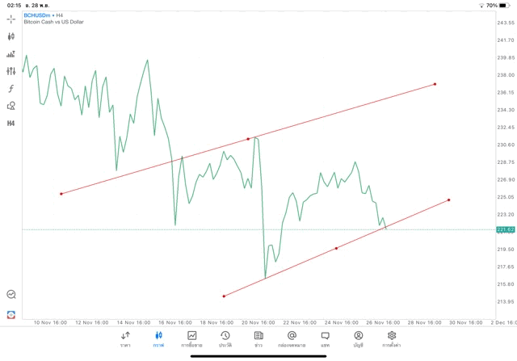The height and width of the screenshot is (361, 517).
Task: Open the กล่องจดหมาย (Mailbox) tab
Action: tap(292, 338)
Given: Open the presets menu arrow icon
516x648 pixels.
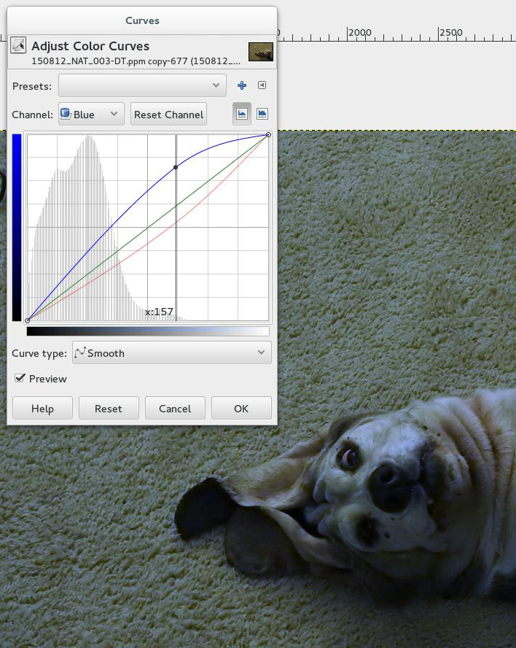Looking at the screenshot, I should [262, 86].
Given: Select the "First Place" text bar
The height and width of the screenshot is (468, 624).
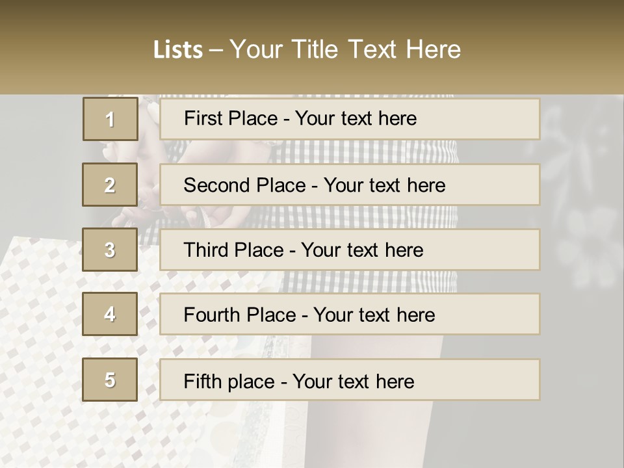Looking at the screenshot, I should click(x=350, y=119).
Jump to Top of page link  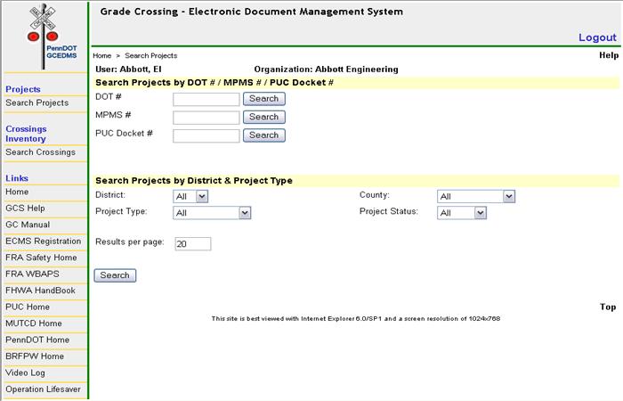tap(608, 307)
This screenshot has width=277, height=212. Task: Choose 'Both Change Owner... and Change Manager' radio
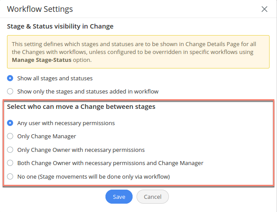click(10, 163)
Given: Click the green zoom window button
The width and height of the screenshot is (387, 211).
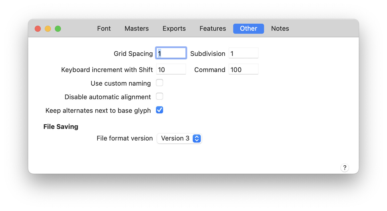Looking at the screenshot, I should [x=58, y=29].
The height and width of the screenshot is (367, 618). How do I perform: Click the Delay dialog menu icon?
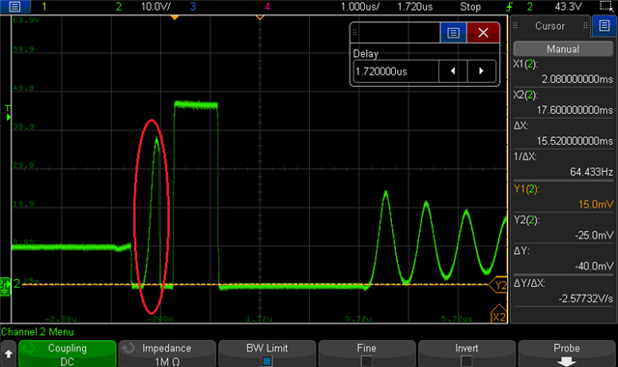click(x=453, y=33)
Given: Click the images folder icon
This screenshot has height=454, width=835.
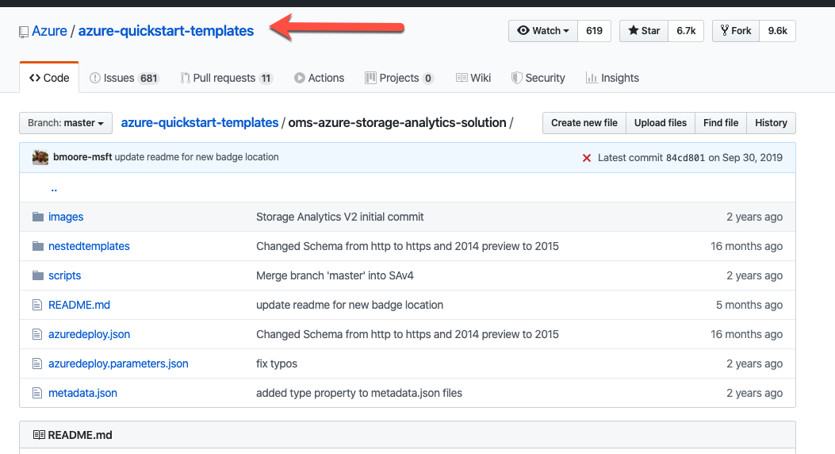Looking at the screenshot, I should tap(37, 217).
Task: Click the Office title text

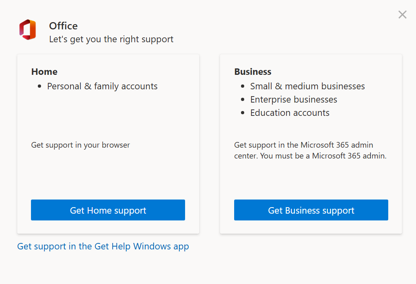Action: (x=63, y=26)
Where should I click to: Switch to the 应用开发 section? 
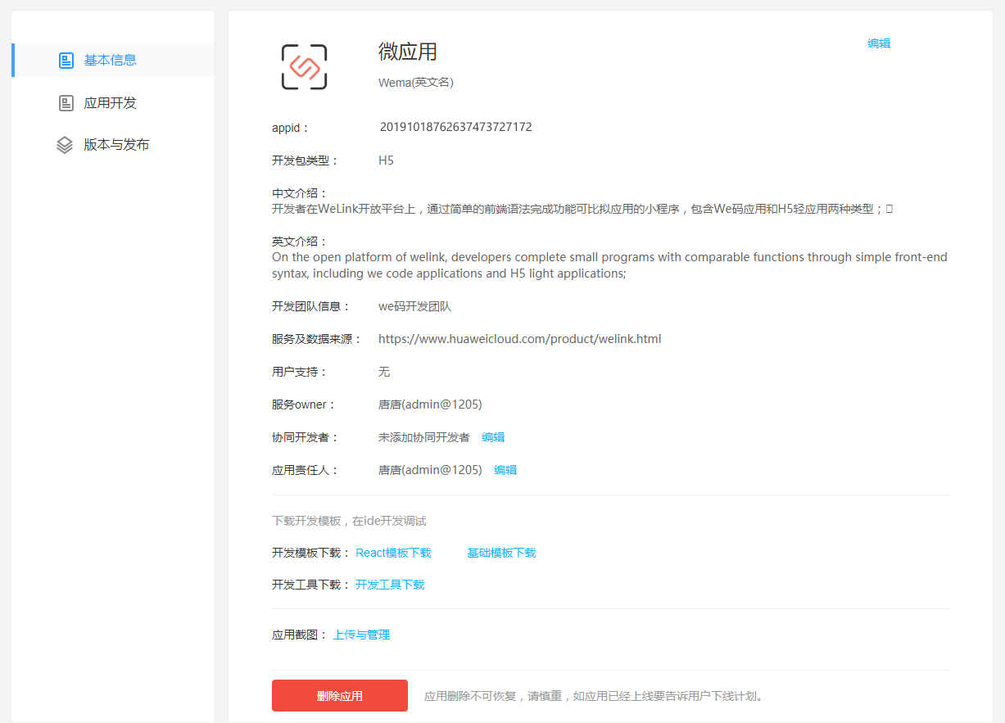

------------

- Assignment
Please transcribe exactly the part of the records that opens with the line containing "Given: Click the green zoom window button" and closes with the line containing "Given: Click the images folder icon", both ends included, and leave out the pictures.

- Your response
Given: Click the green zoom window button
The width and height of the screenshot is (387, 211).
Looking at the screenshot, I should [x=58, y=29].
The height and width of the screenshot is (367, 618). How do I perform: Click the Delay dialog menu icon?
click(x=453, y=33)
Given: Click the images folder icon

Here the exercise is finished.